Submitted to: ASA-CSSA-SSSA Annual Meeting Abstracts
Publication Type: Abstract Only
Publication Acceptance Date: 11/12/2006
Publication Date: 11/12/2006
Citation: Blanco, M.H., Gardner, C.A., Salhuana, W., Shen, N. 2006. Maize races and traits identified from the GEM project [abstract]. ASA-CSSA-SSSA Annual Meeting Abstracts, November 12-16, 2006, Indianapolis, Indiana. Abstract number 162-11.

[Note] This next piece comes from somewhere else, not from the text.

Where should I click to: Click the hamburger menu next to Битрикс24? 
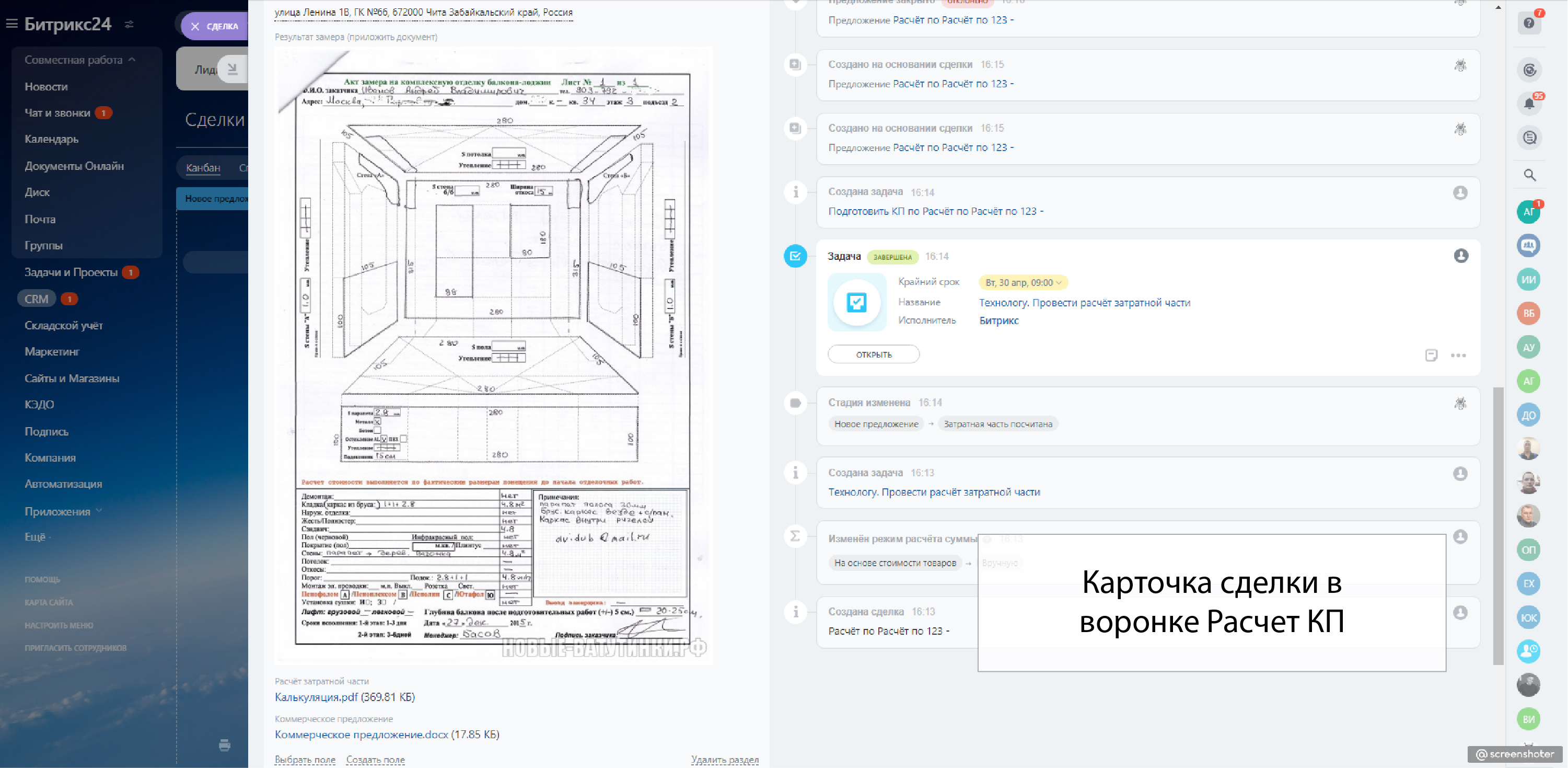click(x=11, y=24)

Technical Abstract: The Germplasm Enhancement of Maize Project (GEM) is a cooperative effort of the USDA-ARS, land grant universities, private industry, international, and non-governmental organizations (NGO) organizations to broaden the germplasm base of maize. The project is administered through the USDA-ARS Plant Introduction Research Unit in Ames, IA, and the Plant Science Research Unit in Raleigh, NC. The Latin American Maize Project (LAMP) preceded the GEM Project; it identified and provided the valuable primary source material of exotic germplasm used by GEM. GEM breeding research in Ames is focused on 25% tropical, and 25% and 50% temperate derived germplasm; Raleigh, NC focuses on 50% tropical germplasm. Private companies provide elite proprietary germplasm by crossing their inbreds to GEM/LAMP accessions, and furnish support with developmental nurseries, yield testing, and disease/insect evaluations. Public cooperators provide new knowledge on the characterization, breeding, and evaluation of exotic germplasm. During the past 5 years, GEM released 135 lines from S3 to S6 generation, representing 20 races of maize. Some of the more important traits derived from GEM breeding crosses include abiotic stress resistance from Dentado Blanco Rugoso (ARZM 01150), Fusarium ear rot, and anthracnose stalk rot from the US mixed racial sources FS8A(S), and FS8B(T) respectively, and Corn Root Worm resistance from the accession URZM 13085, representing the Cateto Sulino race. Germplasm derived from 50% tropical breeding crosses have been excellent sources of resistance to Fusarium, Gray leaf spot, and southern rust. Value added traits include high protein, and silage quality identified in Cuba 117, and Cuba 164, (races Argentino and mixed Criollo respectively). The Tusón racial accession, GUAT209, was found to be a source of modifiers for high amylose. Cristalino Colorado accessions ARZM 17026, and ARZM 17056 are good sources of silage quality, and starch digestibility respectively. These accessions are publicly available, and should provide useful sources of diversity for enhancing and broadening the germplasm base.